Por Santiago Witis, Country Manager de Pomelo en el Cono Sur.
Durante décadas, los pagos internacionales dependieron de una infraestructura que conectó mercados pero que hoy se ve claramente limitada: operaciones que demoran días, costos elevados y acceso desigual a servicios financieros globales. Las stablecoins están cambiando esto. Lejos de ser una innovación curiosa, se convirtieron en una herramienta concreta que transforma cómo las empresas mueven dinero.
Lo que impulsa su adopción es una necesidad muy práctica: pagos más rápidos, eficientes y predecibles. Cuando las empresas operan cada vez más allá de fronteras, contar con transferencias casi instantáneas disponibles 24/7 deja de ser un lujo para convertirse en ventaja competitiva.
Los números confirman esta realidad. Según Visa Onchain Analytics, las stablecoins superan USD 272.000 millones en circulación global con más de USD 10,2 billones en volumen anual. Estamos hablando de una infraestructura ya consolidada, no de un experimento.
En América Latina el fenómeno es particularmente claro. Aquí, donde la volatilidad económica, las restricciones cambiarias y las brechas financieras son la norma, las stablecoins ofrecen una salida práctica: pagos a proveedores internacionales más fluidos, exportación de servicios sin fricciones, acceso real a la economía global.
Pero hay algo más profundo sucediendo. No es solo velocidad. Lo que está emergiendo es una capa de infraestructura paralela que convive con la banca tradicional y la amplía. Instituciones financieras, procesadores de pago y empresas tecnológicas ya desarrollan soluciones blockchain mientras los marcos regulatorios avanzan en seguridad jurídica. Esta convergencia entre innovación y regulación está acelerando la integración en operaciones corporativas que antes dependían exclusivamente de la banca.
La automatización suma otra capa de valor. Cuando se integran con herramientas de gestión financiera, las stablecoins aceleran procesos que siempre demandaron intervención manual, reducen errores y mejoran trazabilidad. Para empresas con cadenas de suministro complejas, esto deja de ser mejora para convertirse en ventaja operativa real.
La regulación será clave para que esto escale. El equilibrio necesario es promover innovación sin descuidar transparencia y protección. Aquí es donde las fintech juegan su papel más importante: traducen tecnología compleja en soluciones que los negocios entienden y pueden usar.
La historia de los pagos internacionales está entrando en una nueva etapa.

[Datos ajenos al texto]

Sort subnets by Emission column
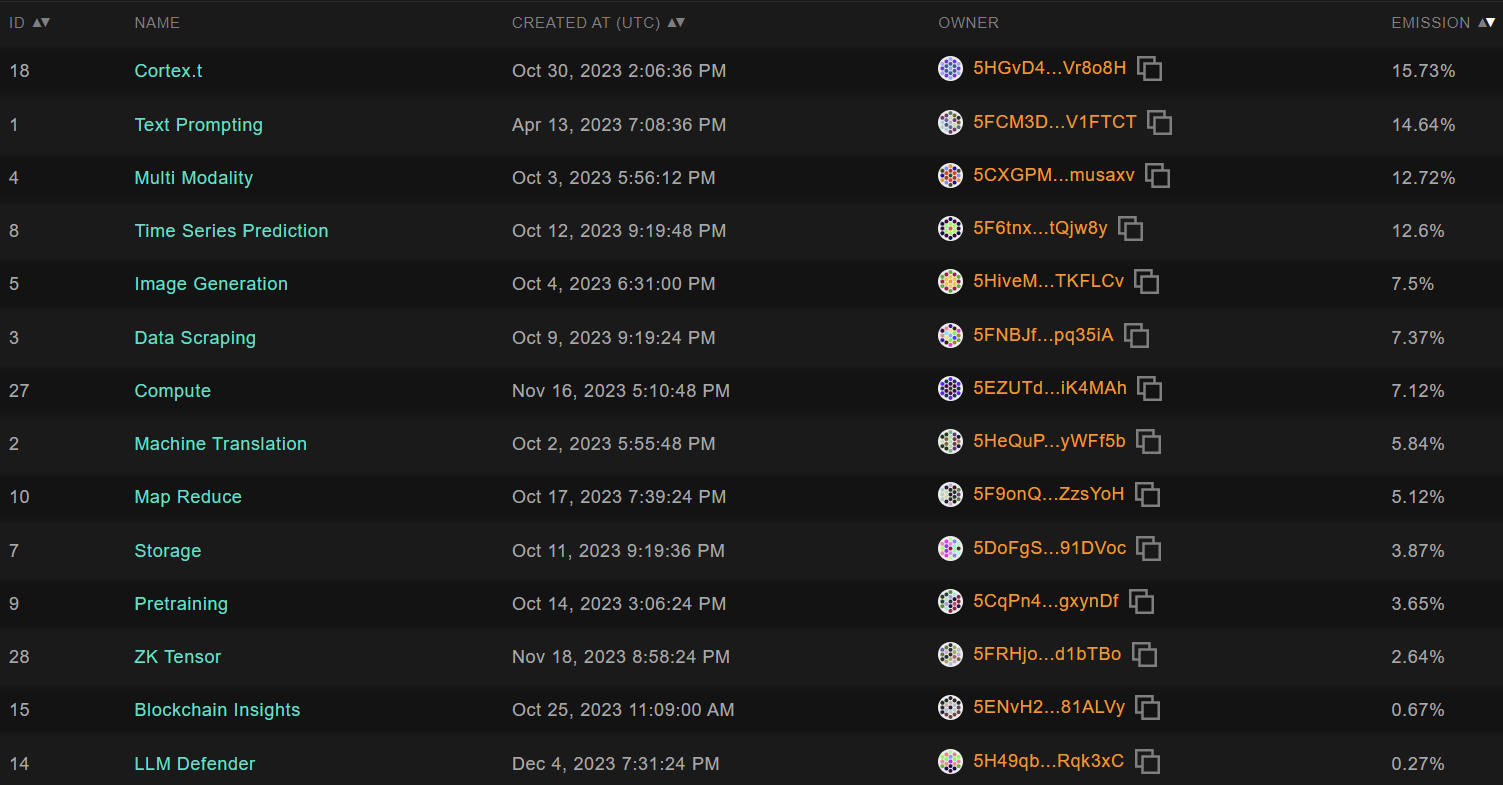(1488, 22)
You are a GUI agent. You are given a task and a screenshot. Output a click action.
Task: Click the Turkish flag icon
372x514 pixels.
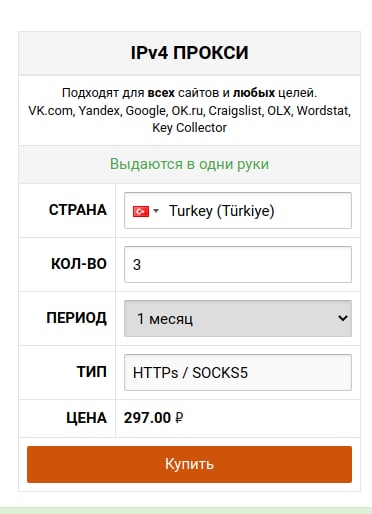(x=141, y=211)
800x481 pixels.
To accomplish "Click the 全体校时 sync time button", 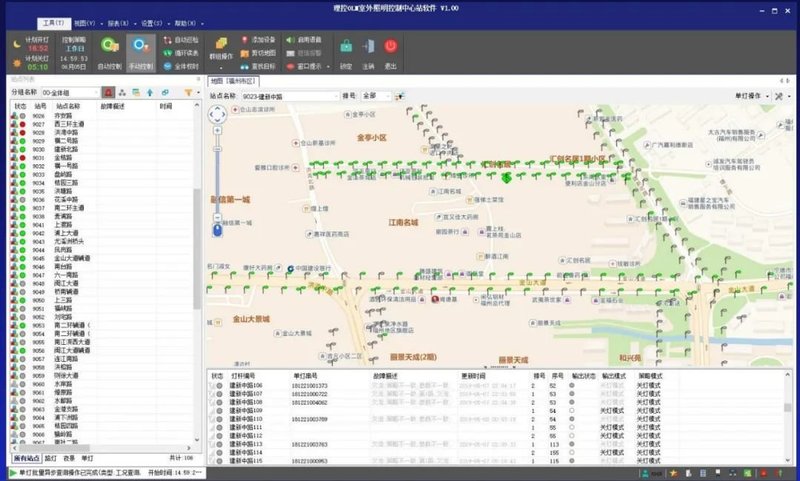I will (180, 65).
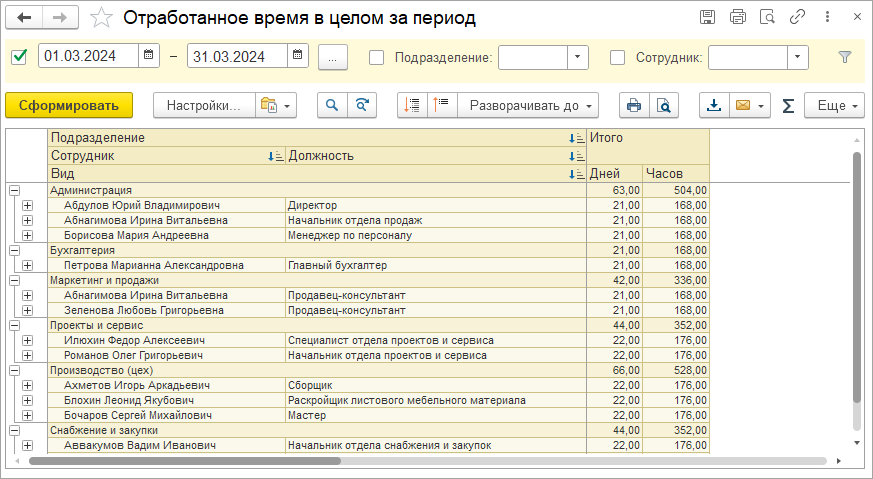Enable the Сотрудник filter checkbox

tap(617, 57)
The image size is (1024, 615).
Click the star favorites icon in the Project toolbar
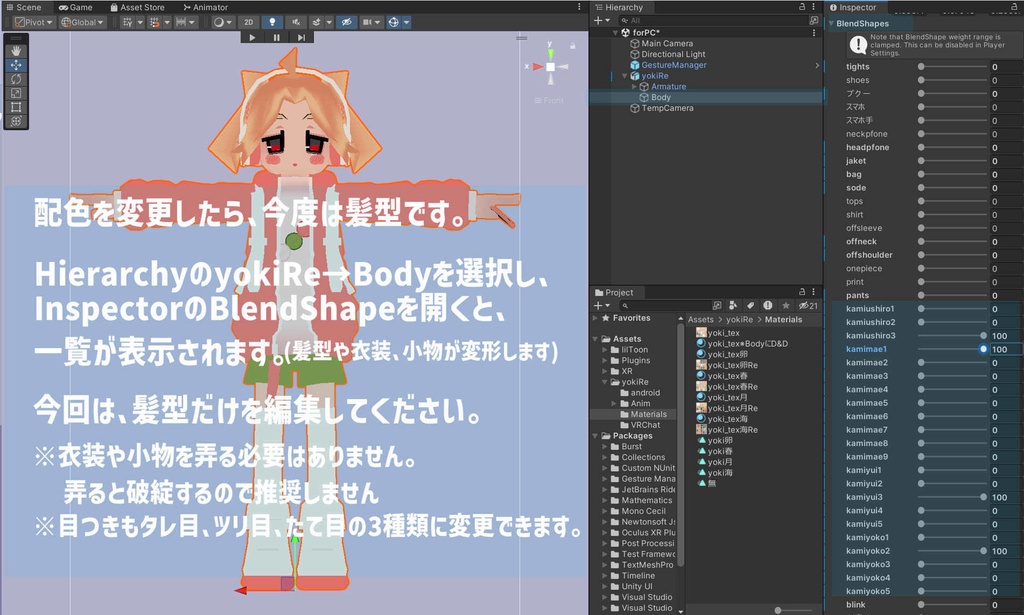coord(786,303)
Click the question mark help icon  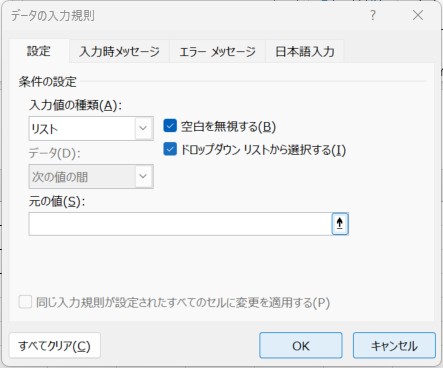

Aunque la transformación recién comienza, las stablecoins ya muestran su capacidad para integrarse a operaciones reales y resolver fricciones concretas del comercio global.
En Pomelo entendemos que el cambio más relevante va más allá de la tecnología, porque brinda la posibilidad de conectar empresas, mercados y sistemas de pago de forma más eficiente. Esa será, cada vez más, una condición clave para competir en una economía digital e interconectada.